Union européenne : Mario Draghi veut un « fédéralisme pragmatique »
A l’heure où certains plaident en faveur d’un fédéralisme en France, la proposition de l’ancien Président de la BCE inquiète. Mario Draghi a récemment prononcé un discours à Oviedo sur le devenir de l’Union européenne (UE) qui est assez largement passé inaperçu en France. A tort.
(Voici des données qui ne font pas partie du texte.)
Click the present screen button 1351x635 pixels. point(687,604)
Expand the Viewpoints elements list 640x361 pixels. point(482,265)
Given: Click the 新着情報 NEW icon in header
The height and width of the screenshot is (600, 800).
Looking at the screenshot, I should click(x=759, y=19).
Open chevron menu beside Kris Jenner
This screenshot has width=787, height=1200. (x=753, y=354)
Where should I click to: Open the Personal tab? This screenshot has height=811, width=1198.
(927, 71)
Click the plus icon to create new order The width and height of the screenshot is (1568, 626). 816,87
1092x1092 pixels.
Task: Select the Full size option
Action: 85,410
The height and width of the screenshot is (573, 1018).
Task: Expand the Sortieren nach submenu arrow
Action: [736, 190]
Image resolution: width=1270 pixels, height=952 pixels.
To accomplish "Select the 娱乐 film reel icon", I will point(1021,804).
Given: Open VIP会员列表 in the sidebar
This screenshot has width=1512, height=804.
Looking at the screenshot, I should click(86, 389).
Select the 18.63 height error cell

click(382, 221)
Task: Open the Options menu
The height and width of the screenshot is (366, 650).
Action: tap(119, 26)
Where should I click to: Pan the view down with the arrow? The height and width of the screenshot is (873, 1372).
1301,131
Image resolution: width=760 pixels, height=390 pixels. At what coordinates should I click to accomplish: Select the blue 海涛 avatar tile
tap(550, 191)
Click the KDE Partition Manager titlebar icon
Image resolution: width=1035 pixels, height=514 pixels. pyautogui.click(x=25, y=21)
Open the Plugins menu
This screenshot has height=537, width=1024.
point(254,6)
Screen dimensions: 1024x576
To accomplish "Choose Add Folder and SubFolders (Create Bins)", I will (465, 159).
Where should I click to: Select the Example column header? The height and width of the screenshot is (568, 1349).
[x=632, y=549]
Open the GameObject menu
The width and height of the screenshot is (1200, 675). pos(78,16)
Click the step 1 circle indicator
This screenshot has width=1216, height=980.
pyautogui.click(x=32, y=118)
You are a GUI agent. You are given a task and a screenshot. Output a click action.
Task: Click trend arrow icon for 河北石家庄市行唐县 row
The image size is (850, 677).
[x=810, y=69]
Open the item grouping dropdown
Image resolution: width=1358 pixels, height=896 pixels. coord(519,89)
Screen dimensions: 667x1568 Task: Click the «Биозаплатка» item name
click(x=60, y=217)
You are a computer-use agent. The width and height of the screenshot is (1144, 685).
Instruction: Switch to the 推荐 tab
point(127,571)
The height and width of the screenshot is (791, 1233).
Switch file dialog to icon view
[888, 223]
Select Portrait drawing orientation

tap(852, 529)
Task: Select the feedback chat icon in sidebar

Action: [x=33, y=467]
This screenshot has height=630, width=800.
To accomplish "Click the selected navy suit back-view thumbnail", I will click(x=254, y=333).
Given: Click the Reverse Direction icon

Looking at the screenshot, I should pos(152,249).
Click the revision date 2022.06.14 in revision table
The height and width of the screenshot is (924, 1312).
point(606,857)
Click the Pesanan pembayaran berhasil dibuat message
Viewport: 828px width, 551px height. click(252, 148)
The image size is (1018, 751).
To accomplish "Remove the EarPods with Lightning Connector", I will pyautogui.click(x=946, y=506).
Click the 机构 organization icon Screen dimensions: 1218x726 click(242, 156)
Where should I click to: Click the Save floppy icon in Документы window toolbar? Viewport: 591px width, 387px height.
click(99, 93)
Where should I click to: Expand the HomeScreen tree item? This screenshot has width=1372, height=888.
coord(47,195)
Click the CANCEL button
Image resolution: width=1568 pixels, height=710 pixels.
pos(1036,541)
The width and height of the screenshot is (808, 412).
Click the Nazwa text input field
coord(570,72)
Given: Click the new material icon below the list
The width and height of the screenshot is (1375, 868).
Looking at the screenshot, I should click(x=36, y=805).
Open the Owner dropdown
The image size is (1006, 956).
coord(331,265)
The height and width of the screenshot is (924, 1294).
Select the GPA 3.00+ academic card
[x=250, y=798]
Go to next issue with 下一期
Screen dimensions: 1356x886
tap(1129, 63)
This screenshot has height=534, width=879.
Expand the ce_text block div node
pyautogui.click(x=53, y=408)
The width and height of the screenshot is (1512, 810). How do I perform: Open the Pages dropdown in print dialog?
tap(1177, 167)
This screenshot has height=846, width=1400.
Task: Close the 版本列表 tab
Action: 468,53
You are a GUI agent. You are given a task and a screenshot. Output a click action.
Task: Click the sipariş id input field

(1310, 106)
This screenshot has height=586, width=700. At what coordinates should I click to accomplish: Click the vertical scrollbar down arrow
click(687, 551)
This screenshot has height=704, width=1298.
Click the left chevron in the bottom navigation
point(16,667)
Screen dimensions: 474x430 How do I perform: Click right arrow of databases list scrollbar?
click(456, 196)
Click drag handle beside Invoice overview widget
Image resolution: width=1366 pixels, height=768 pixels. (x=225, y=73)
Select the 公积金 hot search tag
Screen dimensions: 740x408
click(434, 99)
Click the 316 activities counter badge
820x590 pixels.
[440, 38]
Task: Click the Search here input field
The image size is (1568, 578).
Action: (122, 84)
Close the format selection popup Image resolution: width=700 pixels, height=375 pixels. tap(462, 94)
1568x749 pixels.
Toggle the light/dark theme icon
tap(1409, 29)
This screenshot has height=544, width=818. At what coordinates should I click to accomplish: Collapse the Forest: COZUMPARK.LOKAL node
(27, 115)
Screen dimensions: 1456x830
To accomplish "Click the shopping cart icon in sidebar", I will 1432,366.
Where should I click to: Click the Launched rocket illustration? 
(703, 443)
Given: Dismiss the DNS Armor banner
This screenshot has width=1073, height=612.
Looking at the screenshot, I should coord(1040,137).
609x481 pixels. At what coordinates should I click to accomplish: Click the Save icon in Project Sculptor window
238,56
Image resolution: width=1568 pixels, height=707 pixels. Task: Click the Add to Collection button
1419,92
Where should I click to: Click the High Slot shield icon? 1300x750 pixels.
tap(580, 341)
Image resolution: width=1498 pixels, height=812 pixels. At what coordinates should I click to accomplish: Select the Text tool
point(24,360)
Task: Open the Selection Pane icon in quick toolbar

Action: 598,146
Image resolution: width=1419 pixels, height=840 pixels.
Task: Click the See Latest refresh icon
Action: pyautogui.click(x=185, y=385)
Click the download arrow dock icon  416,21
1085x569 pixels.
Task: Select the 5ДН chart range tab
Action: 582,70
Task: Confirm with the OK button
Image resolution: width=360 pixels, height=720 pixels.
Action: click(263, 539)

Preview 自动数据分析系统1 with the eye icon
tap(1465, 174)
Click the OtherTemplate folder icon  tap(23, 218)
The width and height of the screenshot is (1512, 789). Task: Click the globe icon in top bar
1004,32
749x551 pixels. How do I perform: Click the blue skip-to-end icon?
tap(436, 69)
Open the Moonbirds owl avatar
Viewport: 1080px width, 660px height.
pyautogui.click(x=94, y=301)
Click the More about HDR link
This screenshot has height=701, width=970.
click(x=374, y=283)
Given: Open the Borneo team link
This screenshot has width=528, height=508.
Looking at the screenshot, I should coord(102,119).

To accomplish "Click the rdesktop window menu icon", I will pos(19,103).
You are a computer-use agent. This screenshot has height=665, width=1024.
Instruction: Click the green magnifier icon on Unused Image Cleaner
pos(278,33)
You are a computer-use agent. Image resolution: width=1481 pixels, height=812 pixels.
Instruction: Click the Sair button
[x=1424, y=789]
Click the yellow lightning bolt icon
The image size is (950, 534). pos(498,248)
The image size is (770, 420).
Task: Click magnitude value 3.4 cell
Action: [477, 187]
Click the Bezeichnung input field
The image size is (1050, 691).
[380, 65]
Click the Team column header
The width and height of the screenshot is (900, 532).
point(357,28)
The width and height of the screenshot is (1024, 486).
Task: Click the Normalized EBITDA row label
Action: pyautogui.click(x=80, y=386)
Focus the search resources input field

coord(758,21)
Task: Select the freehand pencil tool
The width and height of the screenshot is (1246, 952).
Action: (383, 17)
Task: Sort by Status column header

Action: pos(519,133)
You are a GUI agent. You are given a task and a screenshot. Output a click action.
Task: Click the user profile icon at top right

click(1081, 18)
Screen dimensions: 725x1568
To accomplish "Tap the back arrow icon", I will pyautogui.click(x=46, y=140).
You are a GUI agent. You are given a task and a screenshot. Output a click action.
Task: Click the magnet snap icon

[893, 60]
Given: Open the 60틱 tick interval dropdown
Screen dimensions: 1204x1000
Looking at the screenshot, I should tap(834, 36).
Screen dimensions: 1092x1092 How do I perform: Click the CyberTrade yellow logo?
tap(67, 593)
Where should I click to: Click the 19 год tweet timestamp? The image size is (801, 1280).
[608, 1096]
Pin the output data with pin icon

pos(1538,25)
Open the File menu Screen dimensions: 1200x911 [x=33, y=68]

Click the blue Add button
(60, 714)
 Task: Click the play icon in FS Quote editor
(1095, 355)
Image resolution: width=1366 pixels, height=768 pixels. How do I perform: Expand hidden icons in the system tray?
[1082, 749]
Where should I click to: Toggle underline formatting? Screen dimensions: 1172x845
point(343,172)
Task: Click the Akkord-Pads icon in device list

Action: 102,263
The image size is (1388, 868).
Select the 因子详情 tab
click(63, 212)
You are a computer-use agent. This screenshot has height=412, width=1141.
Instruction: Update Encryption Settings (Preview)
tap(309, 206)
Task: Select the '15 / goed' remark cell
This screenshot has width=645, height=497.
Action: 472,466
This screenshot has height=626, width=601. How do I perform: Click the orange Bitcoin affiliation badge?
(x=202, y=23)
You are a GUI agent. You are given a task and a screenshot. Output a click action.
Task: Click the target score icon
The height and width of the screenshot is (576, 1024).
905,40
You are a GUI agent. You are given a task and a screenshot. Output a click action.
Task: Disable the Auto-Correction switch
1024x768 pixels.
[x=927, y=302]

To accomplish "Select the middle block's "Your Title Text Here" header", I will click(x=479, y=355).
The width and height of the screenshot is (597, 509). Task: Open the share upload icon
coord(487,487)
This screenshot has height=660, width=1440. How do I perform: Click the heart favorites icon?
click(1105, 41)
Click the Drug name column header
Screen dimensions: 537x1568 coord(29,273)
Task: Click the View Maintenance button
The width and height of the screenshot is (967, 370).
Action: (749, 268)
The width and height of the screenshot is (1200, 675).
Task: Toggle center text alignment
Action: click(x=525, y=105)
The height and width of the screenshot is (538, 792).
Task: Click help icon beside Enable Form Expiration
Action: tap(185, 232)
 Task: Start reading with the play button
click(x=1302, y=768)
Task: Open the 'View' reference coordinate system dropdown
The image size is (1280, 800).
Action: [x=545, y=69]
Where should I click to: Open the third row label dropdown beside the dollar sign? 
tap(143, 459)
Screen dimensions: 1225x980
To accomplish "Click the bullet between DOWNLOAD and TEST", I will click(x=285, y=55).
L’ancien dirigeant italien de la Banque centrale européenne, par ailleurs auteur en 2024 du rapport sur la compétitivité européenne, considère tout d’abord que la « confédération européenne » (c’est ainsi qu’il définit la nature de l’Union) est insuffisante. Il estime par conséquent que « l’avenir de l’Europe doit être une voie vers le fédéralisme » et, en pratique, que « le seul chemin possible est celui d’un nouveau fédéralisme pragmatique ». De quoi s’agit-il précisément ? Il faut, martèle-t-il, une capacité à « agir en dehors des mécanismes plus lents du processus décisionnel de l’Union ». Des « coalitions de volontaires » (des Etats volontaires) se réuniraient « autour d’intérêts stratégiques communs », par exemple dans les secteurs technologiques, les industries de défense ou encore les « leaders industriels ». Mario Draghi assure pour finir que cette méthode « pourrait contribuer à renouveler l’élan démocratique de l’Europe ».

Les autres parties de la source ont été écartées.